提示文:
世界経済フォーラムなどが指摘するように、日本では男女間の格差が、特に政治経済分野で大きくなっています。

実際、国税庁の「民間給与実態調査」によると、2019年の平均年収は、男性の540万円に対して、女性は296万円で、男性の6割にも満たない水準です。

ただし、女性は給与水準の低い非正規雇用が5割を超えているのに対し、男性は12%程度という事情もあります。

ちなみに、正規雇用の平均年収503万円に対し、非正規雇用の年収は175万円と、こちらは正規雇用の3分の1に留まっています。女性が賃金の安い非正規雇用の形を多くとっていることが、女性の給与を低くしている面があります。

政府は、こうした「ジェンダー・ギャップ」を埋めようと、同一労働同一賃金の推進、女性の登用率の引き上げなどを企業に求めています。しかし、なぜ女性が賃金の低い非正規雇用を選択しているのか、その背後の事情を考えないと、いくら企業に女性の処遇改善を求めても、数字のつじつま合わせで終わってしまいます。

女性が働くことによる社会保険料負担や、子育て、家事との両立を図る形の労働形態を選択せざるを得ない状況、さらには夫の収入だけでは生活がままならない状況など、様々な要素が背後にあります。

こうした状況を変えないで、「女性活躍」の数字を上げようとしても、意味はありません。数字の上で周回遅れでも、その対応は2周遅れの感もあります。

「ジェンダー・ギャップ」と「女性蔑視」は必ずしもイコールではない

日本には古くから「男尊女卑」という言葉があり、女性差別の「実績」がある国と見られています。

作業内容:
- A) 提示文によれば、企業に女性の処遇改善を求めても数字のつじつま合わせに終わってしまうのはなぜか。1～3文で説明せよ。
- B) 提示文について、次の問いに答えよ。
(i) 2019年の女性の平均年収はいくらか。
(ii) 男性のうち非正規雇用の割合はどの程度か。
(iii) 非正規雇用の年収はいくらか。
提示文に書かれた内容だけを根拠として解答すること。

データ抜粋:

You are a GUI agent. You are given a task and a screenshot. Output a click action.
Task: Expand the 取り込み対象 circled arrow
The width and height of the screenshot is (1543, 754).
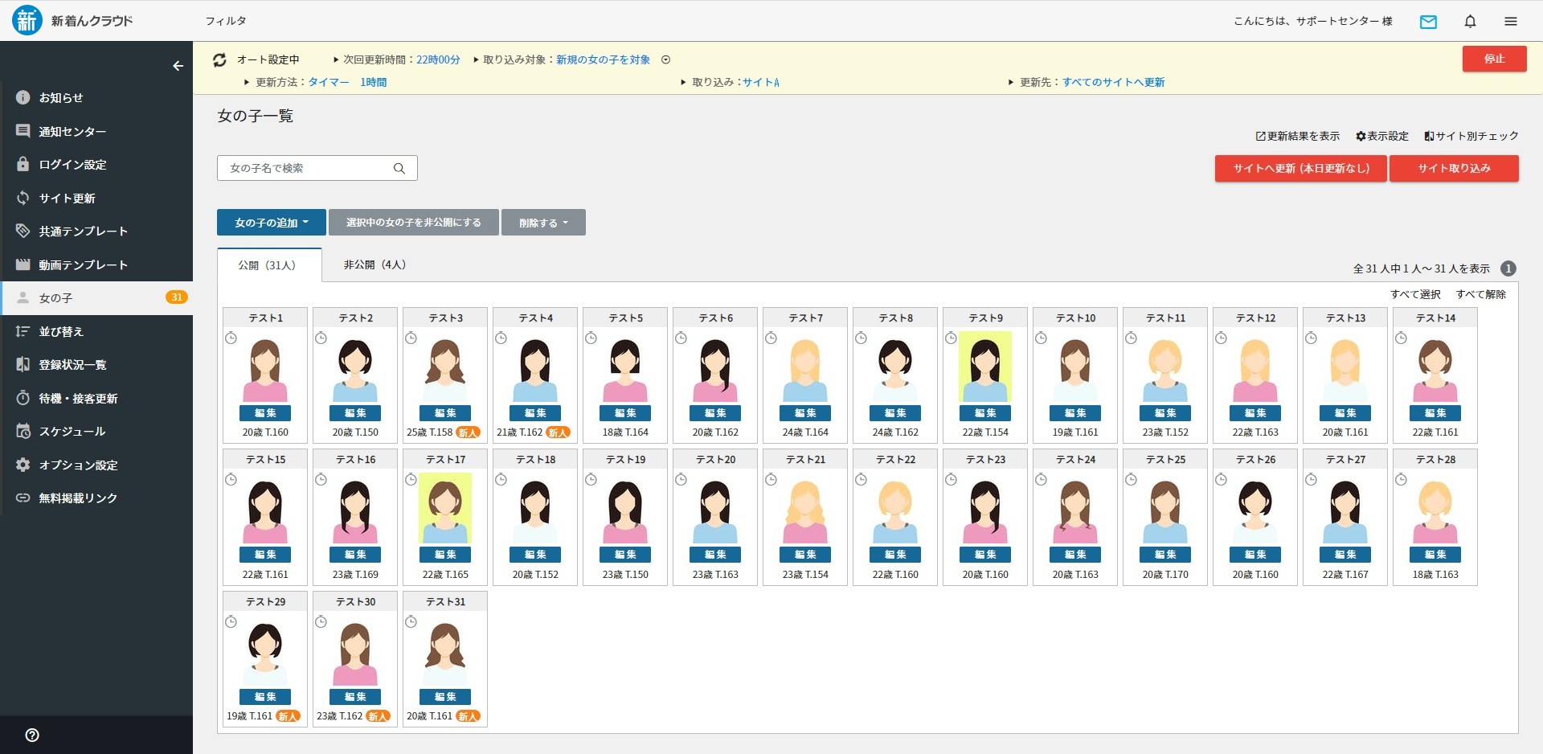(665, 59)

各問の解答:
- A) 女性が賃金の低い非正規雇用を選んでいる背後の事情を考えていないからです。その事情には、女性が働くことによる社会保険料負担、子育てや家事との両立を図る労働形態を選択せざるを得ない状況、夫の収入だけでは生活がままならない状況などがあります。

- B)
(i) 296万円
(ii) 12%程度
(iii) 175万円